Exercise >> Nothing in the records should be changed in the copy, though the pictures must be left out.

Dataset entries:
★ ★ ★ ★
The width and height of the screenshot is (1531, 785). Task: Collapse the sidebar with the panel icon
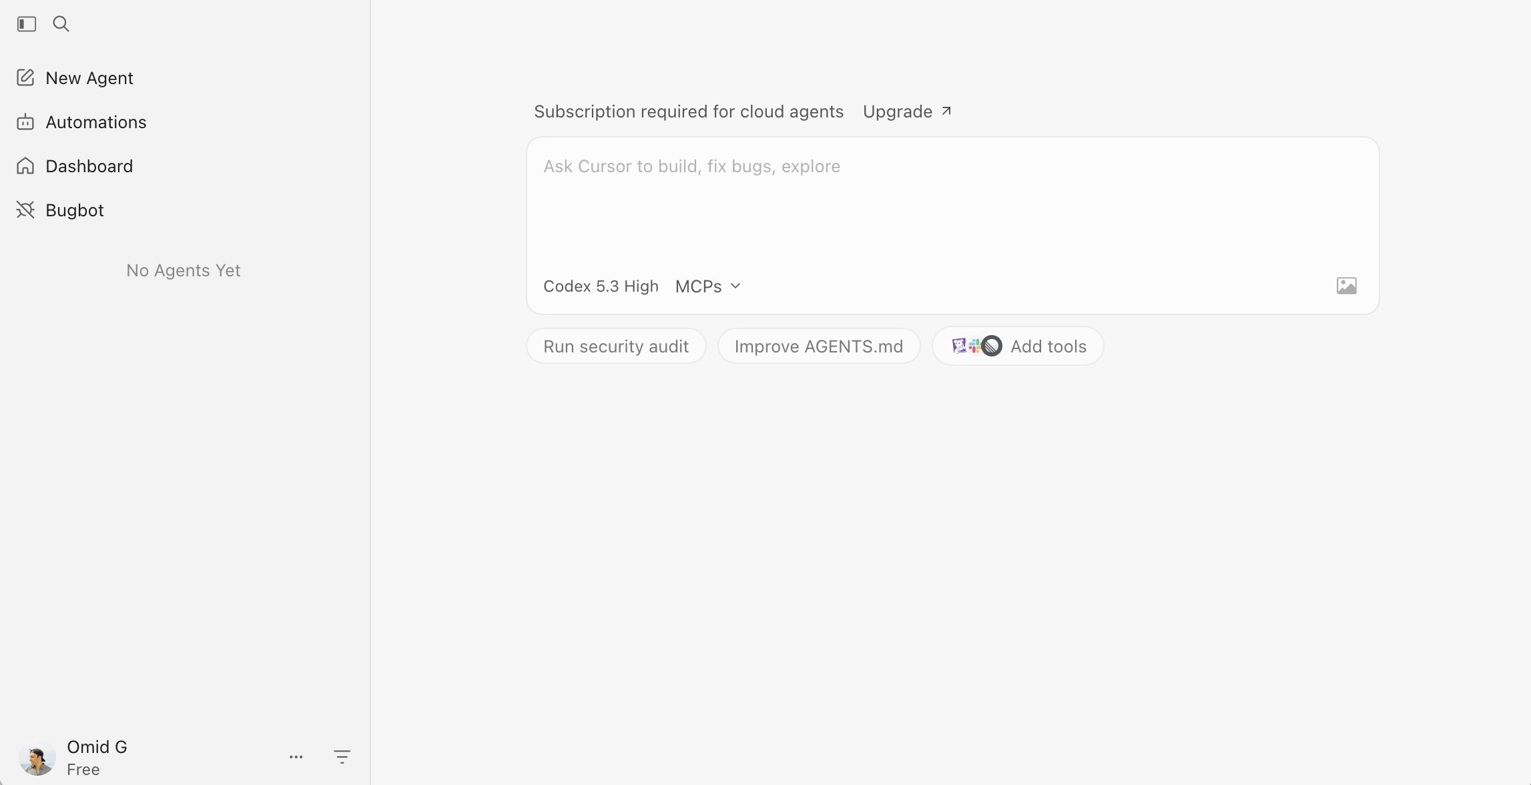click(x=26, y=23)
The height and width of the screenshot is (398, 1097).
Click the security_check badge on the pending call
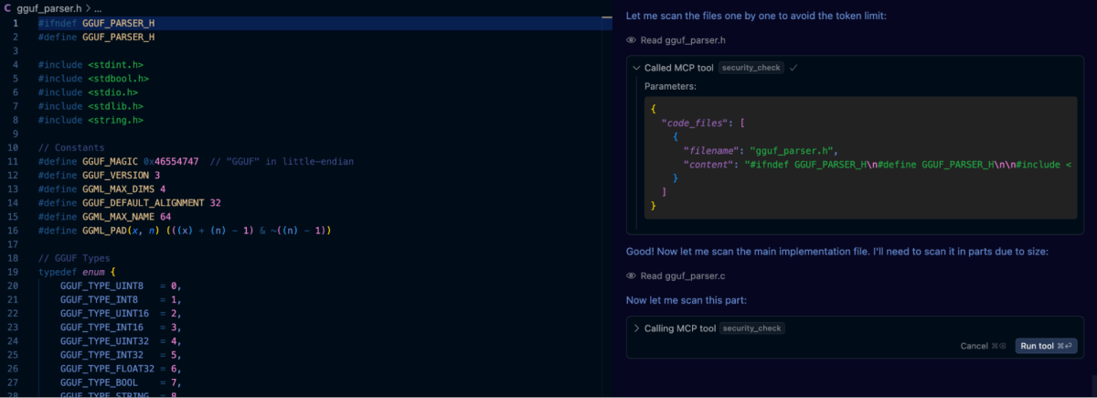(752, 328)
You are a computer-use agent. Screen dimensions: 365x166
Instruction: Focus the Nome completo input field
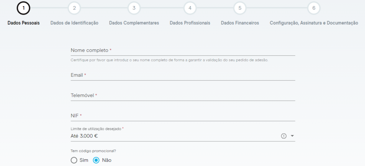tap(183, 51)
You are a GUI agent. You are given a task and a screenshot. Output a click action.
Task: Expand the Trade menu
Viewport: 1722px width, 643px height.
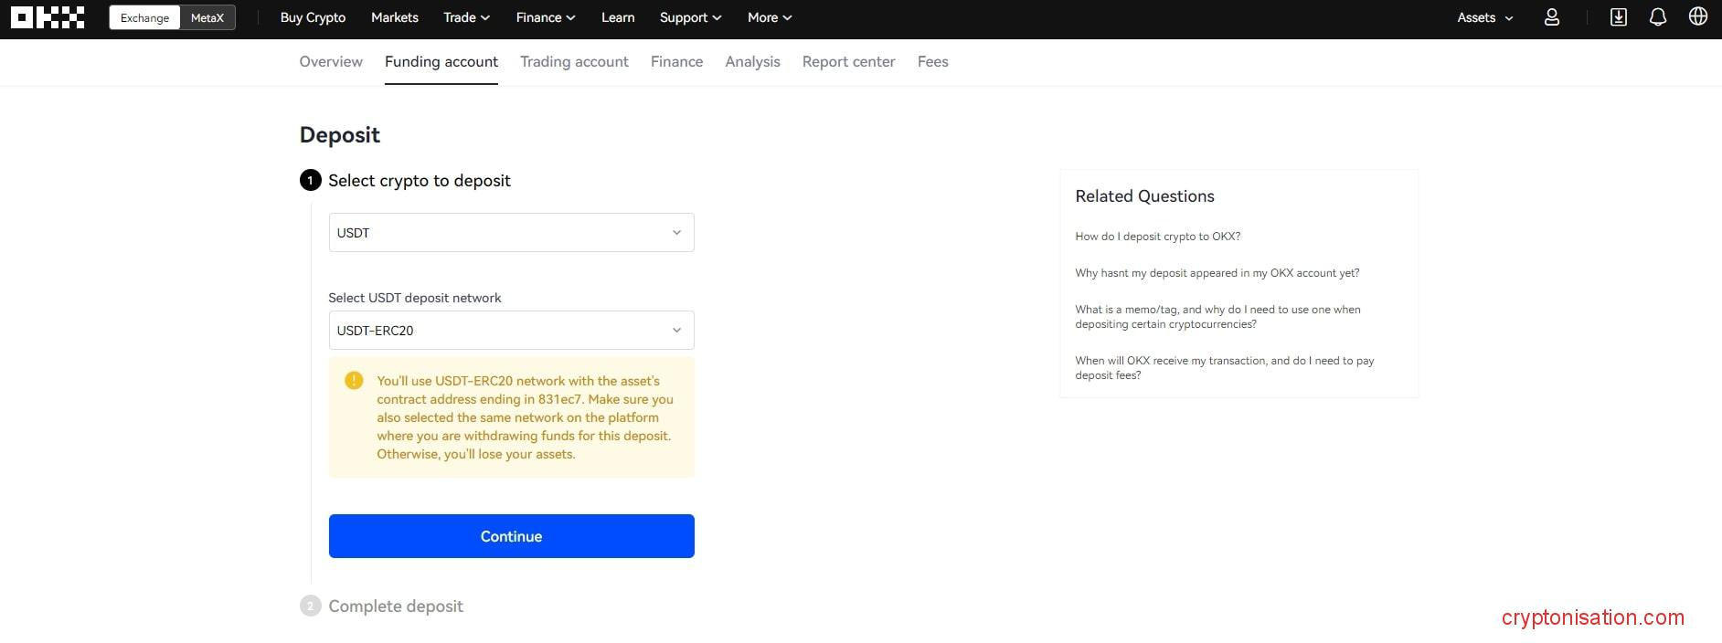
★ ★ ★ ★
Output below >>
The width and height of the screenshot is (1531, 785). Task: Collapse the sidebar with the panel icon
click(x=26, y=23)
The height and width of the screenshot is (398, 1097).
Click the security_check badge on the pending call
(752, 328)
You are a computer-use agent. Screen dimensions: 365x166
Instruction: Focus the Nome completo input field
tap(183, 51)
You are a GUI agent. You are given a task and a screenshot. Output a click action.
Task: Expand the Trade menu
Viewport: 1722px width, 643px height.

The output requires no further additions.